[Saved data entries]

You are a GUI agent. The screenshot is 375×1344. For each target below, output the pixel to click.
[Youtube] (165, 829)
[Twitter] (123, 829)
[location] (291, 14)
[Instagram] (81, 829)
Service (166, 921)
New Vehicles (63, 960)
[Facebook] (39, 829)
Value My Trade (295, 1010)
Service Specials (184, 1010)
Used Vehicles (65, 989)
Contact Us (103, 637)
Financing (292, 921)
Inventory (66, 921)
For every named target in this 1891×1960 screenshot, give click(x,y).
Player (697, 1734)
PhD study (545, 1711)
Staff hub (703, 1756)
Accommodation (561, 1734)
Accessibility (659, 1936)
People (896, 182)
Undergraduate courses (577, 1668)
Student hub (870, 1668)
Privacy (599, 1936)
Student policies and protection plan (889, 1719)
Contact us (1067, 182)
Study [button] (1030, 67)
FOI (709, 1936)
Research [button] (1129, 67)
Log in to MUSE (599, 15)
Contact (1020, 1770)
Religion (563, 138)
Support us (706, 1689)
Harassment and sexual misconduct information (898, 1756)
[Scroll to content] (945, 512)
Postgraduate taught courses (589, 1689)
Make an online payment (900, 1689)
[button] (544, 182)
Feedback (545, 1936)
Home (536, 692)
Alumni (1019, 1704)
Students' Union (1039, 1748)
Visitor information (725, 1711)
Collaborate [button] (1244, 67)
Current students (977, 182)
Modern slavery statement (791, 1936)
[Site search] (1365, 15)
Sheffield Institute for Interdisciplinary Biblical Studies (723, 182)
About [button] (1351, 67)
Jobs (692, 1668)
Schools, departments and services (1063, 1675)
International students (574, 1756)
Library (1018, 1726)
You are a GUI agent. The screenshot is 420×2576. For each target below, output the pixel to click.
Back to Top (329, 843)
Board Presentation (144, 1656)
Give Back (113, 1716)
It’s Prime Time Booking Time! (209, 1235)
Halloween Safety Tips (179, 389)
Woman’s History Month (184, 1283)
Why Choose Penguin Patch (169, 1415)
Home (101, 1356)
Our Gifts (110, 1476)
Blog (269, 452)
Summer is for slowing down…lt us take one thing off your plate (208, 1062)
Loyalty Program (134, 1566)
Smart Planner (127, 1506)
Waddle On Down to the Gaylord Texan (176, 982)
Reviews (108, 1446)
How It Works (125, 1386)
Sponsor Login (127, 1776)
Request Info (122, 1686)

-- Description of the task --
Throughout the records above, find the lines in which the word "agent" appears and return them.

-- Worked solution --
You are a GUI agent. The screenshot is 375×1344. For each target below, output the pixel to click.
You are a GUI agent. The screenshot is 420×2576. For each target below, output the pixel to click.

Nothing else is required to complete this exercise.